TASK STATEMENT: Give back, character for character, the line that includes "215-234-4888 (1000, 17)" and all lines beneath it in the data.

SOURCE MATERIAL:
>>>>>
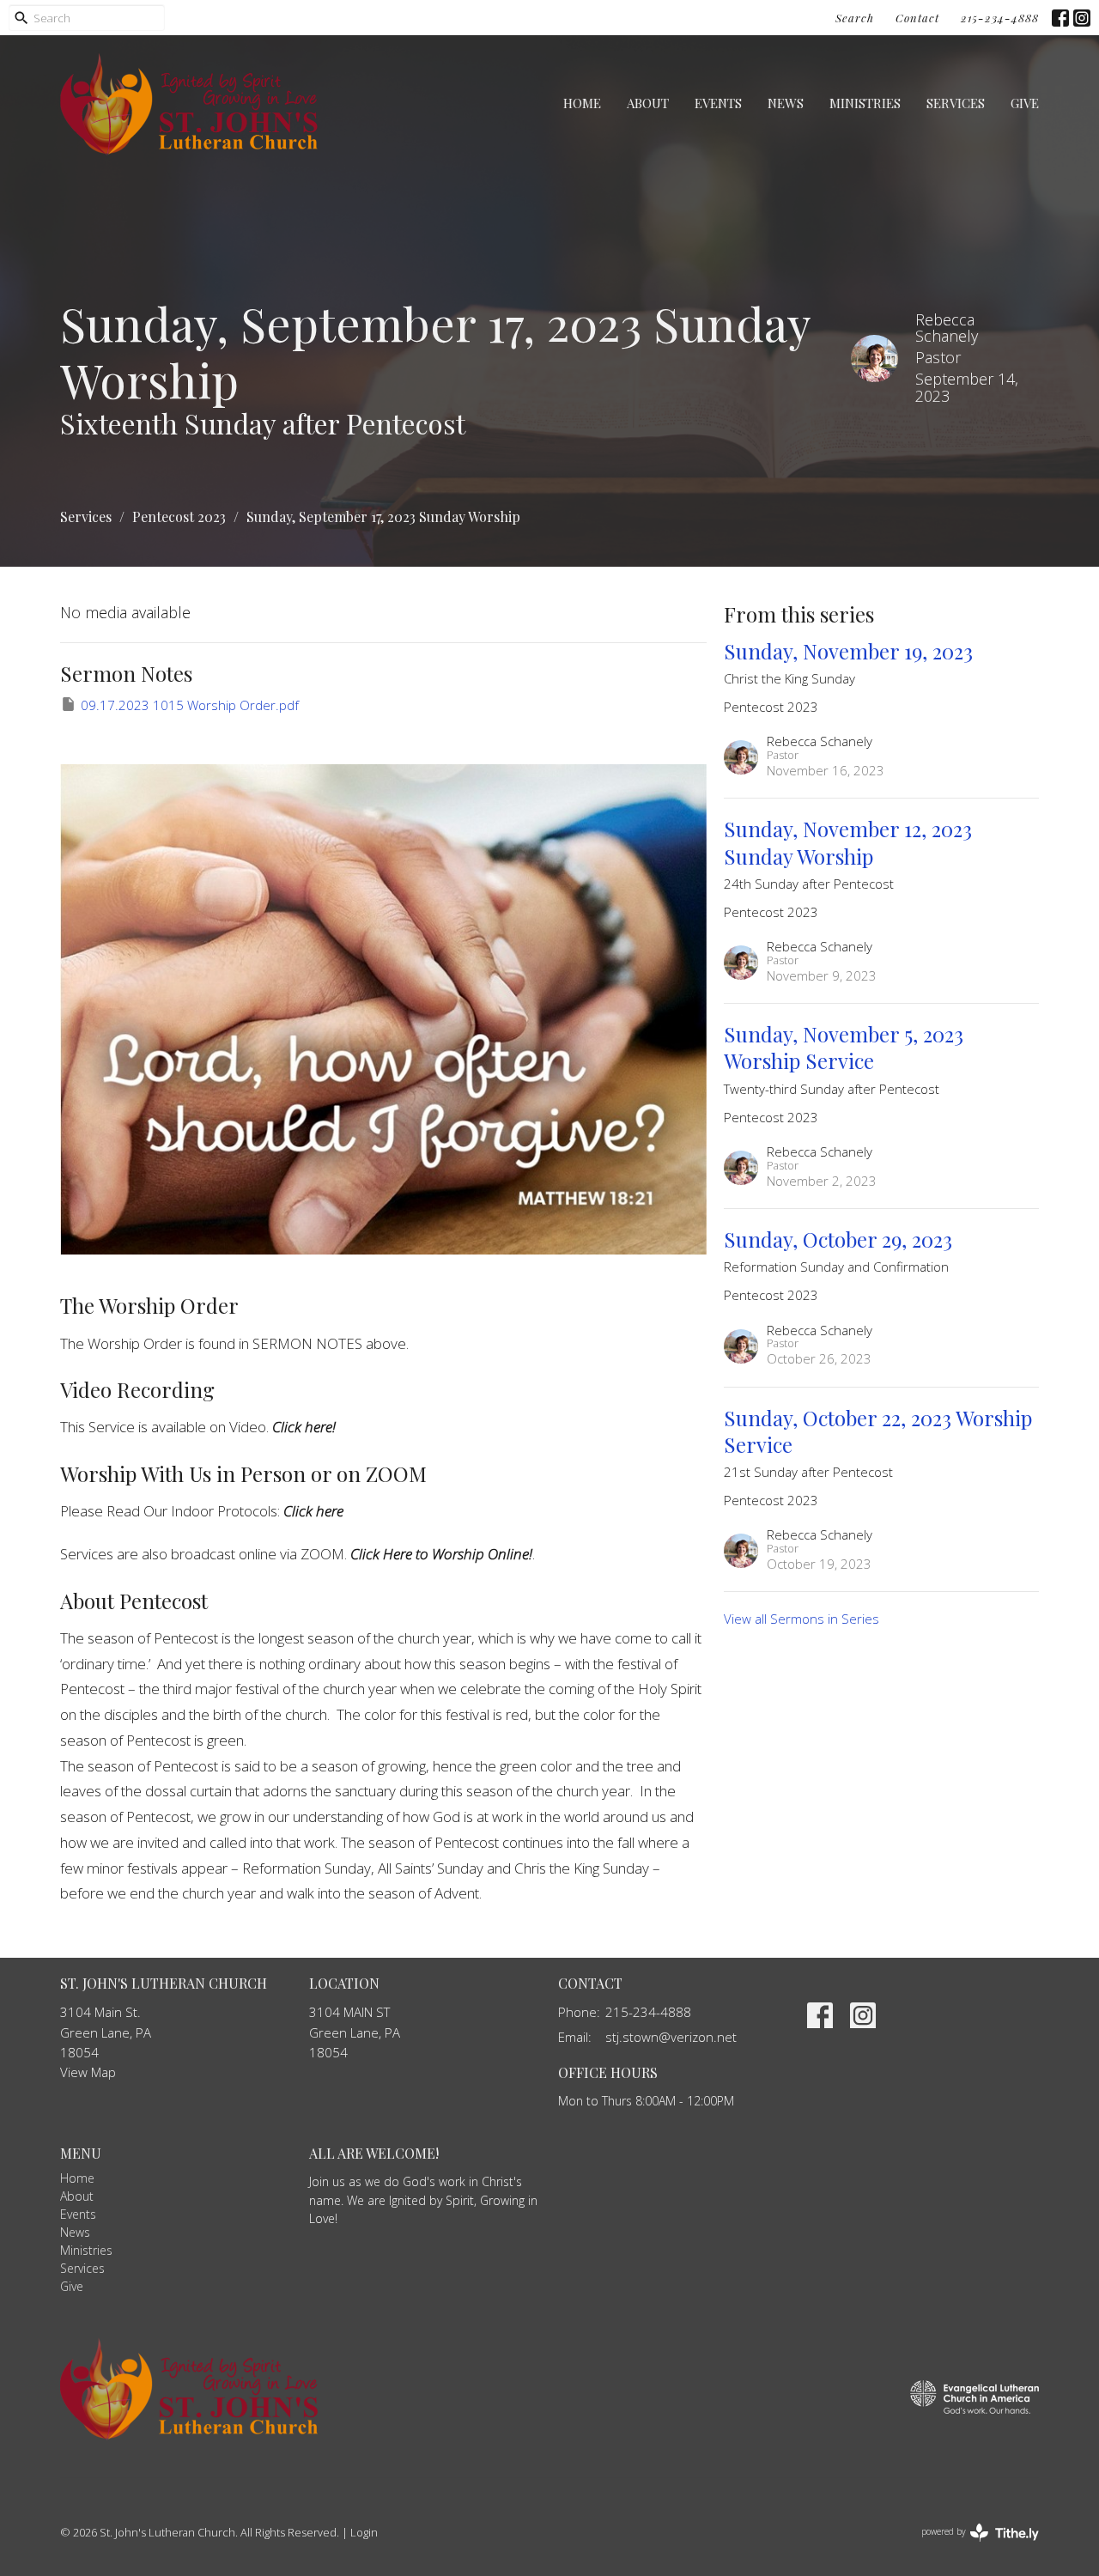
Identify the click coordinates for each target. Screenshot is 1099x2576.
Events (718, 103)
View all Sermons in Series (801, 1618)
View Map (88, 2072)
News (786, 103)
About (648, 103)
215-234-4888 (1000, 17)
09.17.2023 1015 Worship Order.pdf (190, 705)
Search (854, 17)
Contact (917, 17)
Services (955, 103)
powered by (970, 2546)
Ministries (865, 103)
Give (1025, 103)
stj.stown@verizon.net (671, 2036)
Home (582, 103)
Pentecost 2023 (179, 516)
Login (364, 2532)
<<<<<
RESPONSE AREA:
215-234-4888 (1000, 17)
09.17.2023 1015 Worship Order.pdf (190, 705)
Search (854, 17)
Contact (917, 17)
Services (955, 103)
powered by (970, 2546)
Ministries (865, 103)
Give (1025, 103)
stj.stown@verizon.net (671, 2036)
Home (582, 103)
Pentecost 2023 (179, 516)
Login (364, 2532)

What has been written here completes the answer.